Court Opinion

ID: 9571062
Source: CourtListenerOpinion
Date Created: 2023-08-21 20:28:52.978377+00
Date Added: 2024-06-11T12:27:09.285053
License: Public Domain

JUSTICE RUSSELL,
with whom SENIOR JUSTICE POFF joins, dissenting in part.
I cannot agree with the reasoning contained in Parts V and VI of the Court’s opinion. The majority impliedly recognizes that in order to become liable for personal injuries to another, a defendant must have caused injuries to a “person.” Further, to come within the Medical Malpractice Act, a health care provider’s negligence must have caused “injury to, or death of, a patient.” Code § 8.01-581.15 (emphasis added). Therefore, in order to arrive at its conclusion, the majority must find that Veronica Boyd was both a “person” and a “patient” before she was born.
That is a particularly difficult feat on the facts of this case. The evidence demonstrated that all of Veronica’s injuries resulted from Dr. Bulala’s negligence during the time preceding the child’s delivery. He is not charged with any acts or omissions which caused injury to the child either during the actual delivery, or thereafter. *236Veronica was born “blue and limp,” and suffering from severe asphyxiation as a result of oxygen deprivation before delivery.

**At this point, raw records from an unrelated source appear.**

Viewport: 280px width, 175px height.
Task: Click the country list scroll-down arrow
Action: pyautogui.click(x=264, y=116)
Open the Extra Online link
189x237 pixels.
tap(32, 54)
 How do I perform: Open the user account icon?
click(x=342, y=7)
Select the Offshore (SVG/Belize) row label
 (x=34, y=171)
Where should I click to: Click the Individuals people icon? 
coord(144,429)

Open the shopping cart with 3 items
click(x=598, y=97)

In Lawrence v. Craven Tire Co., 210 Va. 138, 140, 169 S.E.2d 440, 441 (1969), we said: “We are unwilling to hold that a child en ventre sa mere can maintain a common law action for personal injuries.” We quoted with approval foreign authority which said: “We adhere to the rule that an unborn child is a part of the mother until birth and, as such, has no juridical existence.” Id. at 142, 169 S.E.2d at 442 (emphasis added) (citation omitted).
In Modaber v. Kelley, 232 Va. 60, 348 S.E.2d 233 (1986), we were even more explicit. “In Virginia, the law is established that an unborn child is not a ‘person’ within the meaning of our wrongful death statute.” Id. at 66, 348 S.E.2d at 236. “Furthermore, we have adopted the view in tort litigation that an unborn child is a part of the mother until birth.” (Emphasis added.) Id., 348 S.E.2d at 236-37.

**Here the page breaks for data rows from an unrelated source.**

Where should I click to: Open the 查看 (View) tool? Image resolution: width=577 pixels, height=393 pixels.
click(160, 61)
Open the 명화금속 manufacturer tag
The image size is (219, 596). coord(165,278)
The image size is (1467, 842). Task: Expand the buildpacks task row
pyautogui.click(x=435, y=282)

In light of the majority’s opinion, it might be supposed that we had abandoned that view, were it not for Kalafut v. Gruver, 239 Va. 278, 389 S.E.2d 681 (decided today). There, we adopted the rule that a child' born alive may maintain an action for injuries sustained in útero, but we carefully pointed out that “the rule we adopt today has no impact on the precedential value of Lawrence or Modaber.” Id. at 284, 389 S.E.2d at 684. Further, we reiterated our view that “a fetus is not a ‘person.’” Id. at 281, 389 S.E.2d at 685.

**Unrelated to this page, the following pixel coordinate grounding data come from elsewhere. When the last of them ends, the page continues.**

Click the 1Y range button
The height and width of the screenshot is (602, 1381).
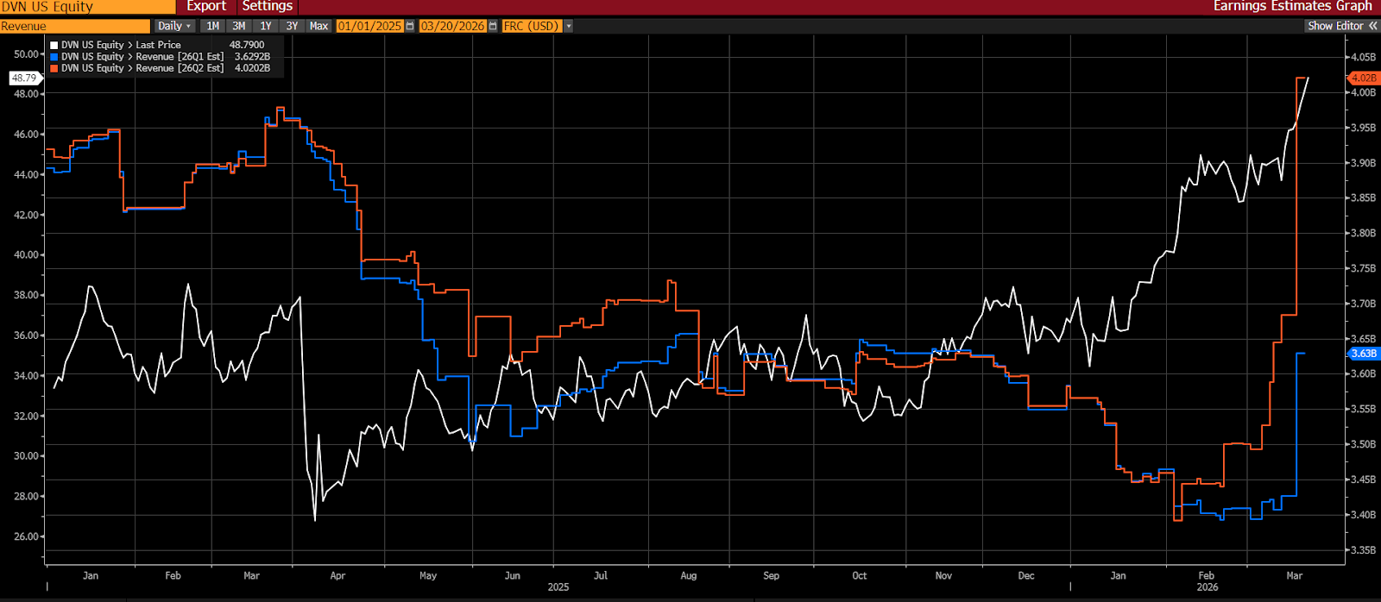coord(266,26)
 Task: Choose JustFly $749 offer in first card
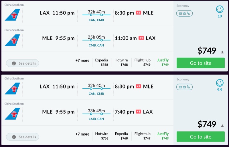tap(163, 62)
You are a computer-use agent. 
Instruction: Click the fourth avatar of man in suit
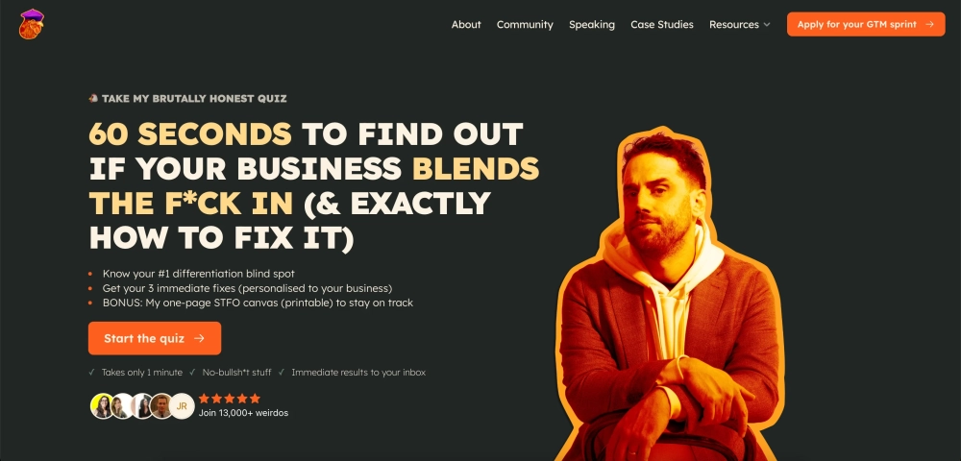(161, 406)
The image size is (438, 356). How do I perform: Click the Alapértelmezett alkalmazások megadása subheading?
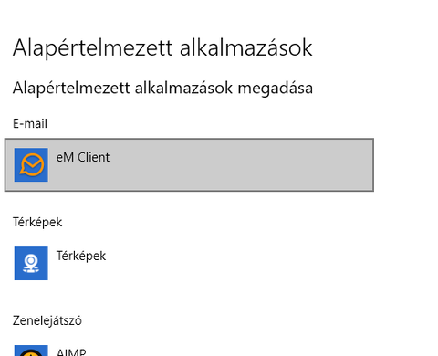point(162,89)
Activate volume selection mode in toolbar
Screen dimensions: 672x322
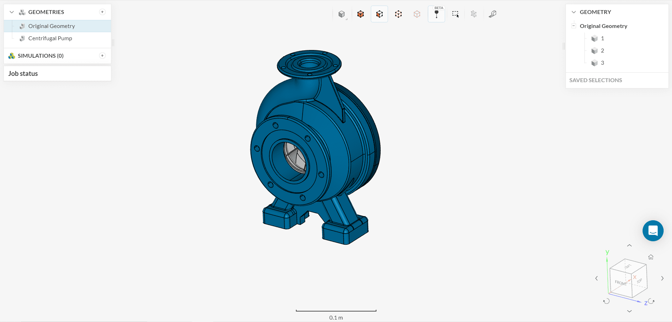click(x=360, y=14)
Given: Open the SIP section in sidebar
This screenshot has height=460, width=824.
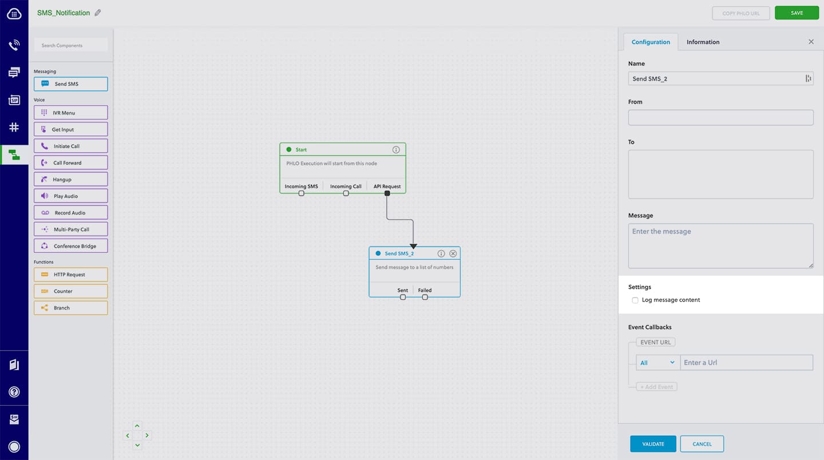Looking at the screenshot, I should tap(14, 100).
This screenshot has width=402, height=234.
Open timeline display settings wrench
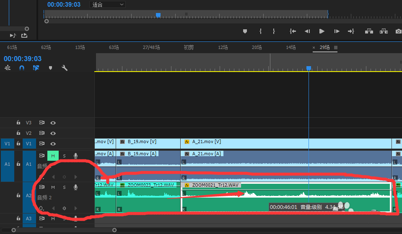[x=65, y=68]
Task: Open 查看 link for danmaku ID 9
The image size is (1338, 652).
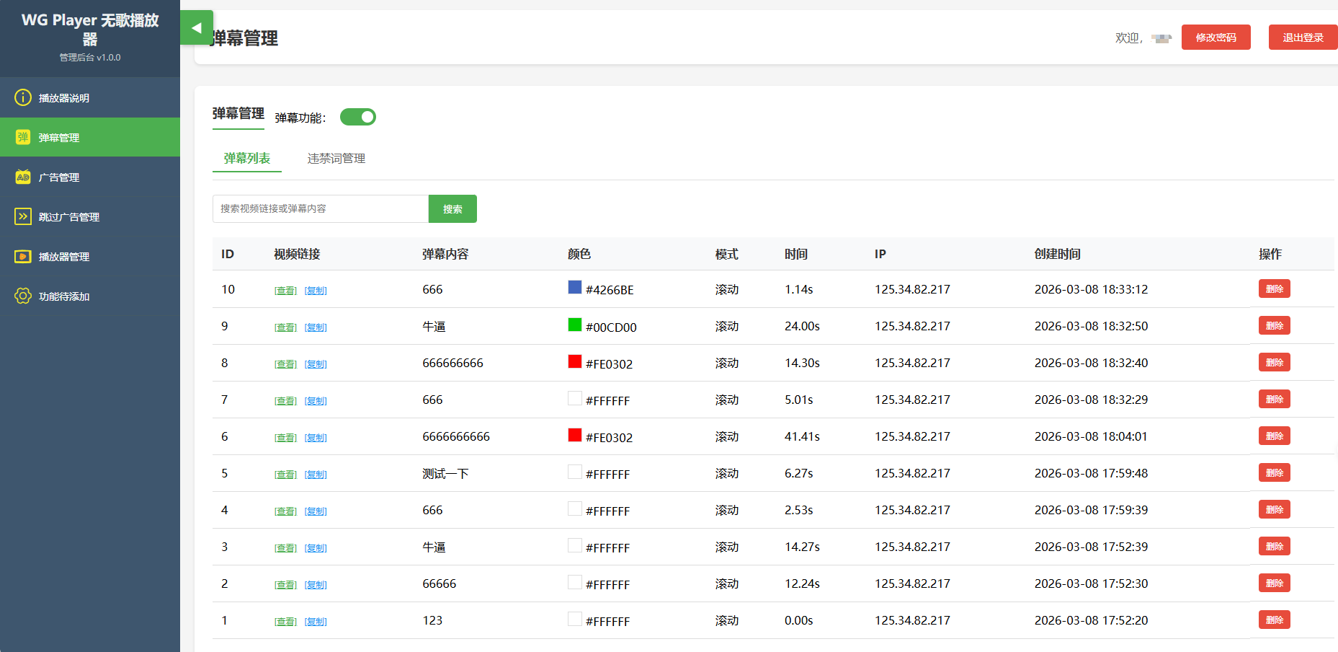Action: point(285,327)
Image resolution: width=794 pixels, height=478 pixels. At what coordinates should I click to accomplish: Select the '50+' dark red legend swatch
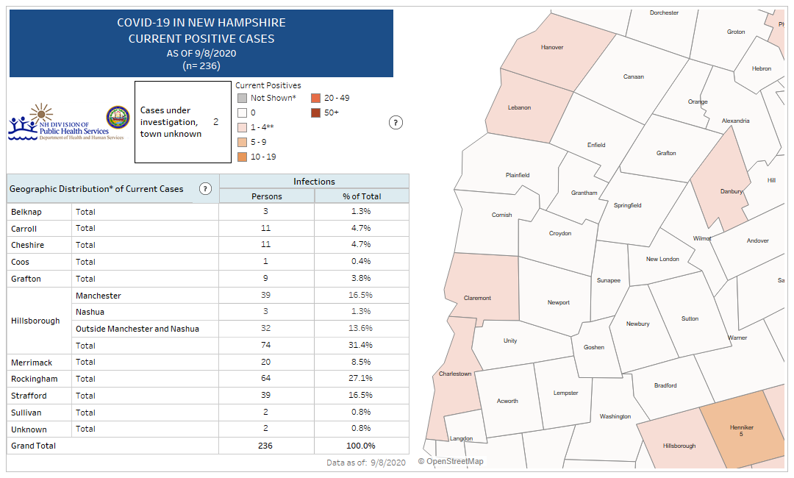(x=315, y=113)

Thus, if a child born alive has a cause of action for personal injuries sustained in útero, of what does its cause of action consist? In Kalafut, we were not required to answer that question, but we must do so here in order to determine the effect of the medical malpractice cap. Because, as the majority acknowledges in Part V(A), the child had no existence as a “person” when the injury occurred, the answer can only be that the child, after birth, has a cause of action for the injury sustained by the mother’s body, of which it was a part, resulting from the defendant’s negligence.
Further, the mother was the obstetrician’s only “patient” at the time of his malpractice, because the Act defines a “patient” as a “natural person.” Code § 8.01-581.1(3). At the time the tort was committed, Helen Boyd was the only “natural person” under the care and treatment of Dr. Búlala. It follows that although the child, after her birth, had a right to maintain an action in her own *237name, Kalafut, 239 Va. at 286, 389 S.E.2d at 685, the child’s cause of action was entirely derivative of her mother’s claim.
The father’s claim was equally derivative for the same reason. In the absence of Dr. Bulala’s acts of malpractice committed against his patient, Helen Boyd, neither Veronica nor her father, Roger Boyd, would have had a cause of action.
The pertinent statutory language is “[i]n any verdict returned ... in an action for malpractice ... the total amount recoverable for any injury to, or death of, a patient shall not exceed seven hundred fifty thousand dollars.” Code § 8.01-581.15 (1977 Repl. Vol.). All elements of damage claimed by Veronica, Roger, and Helen Boyd, individually and jointly, flow from a single “injury to . . . a patient,” Dr. Bulala’s neglect of Helen Boyd. See Code § 8.01-581.15; Etheridge v. Medical Center Hospitals, 237 Va. 87, 105, 376 S.E.2d 525, 535 (1989). Therefore, in my view, Code § 8.01-581.15 limits the “total recovery” to $750,000. Consequently, I disagree with the apportionment formula fashioned in Part VI of the majority’s opinion.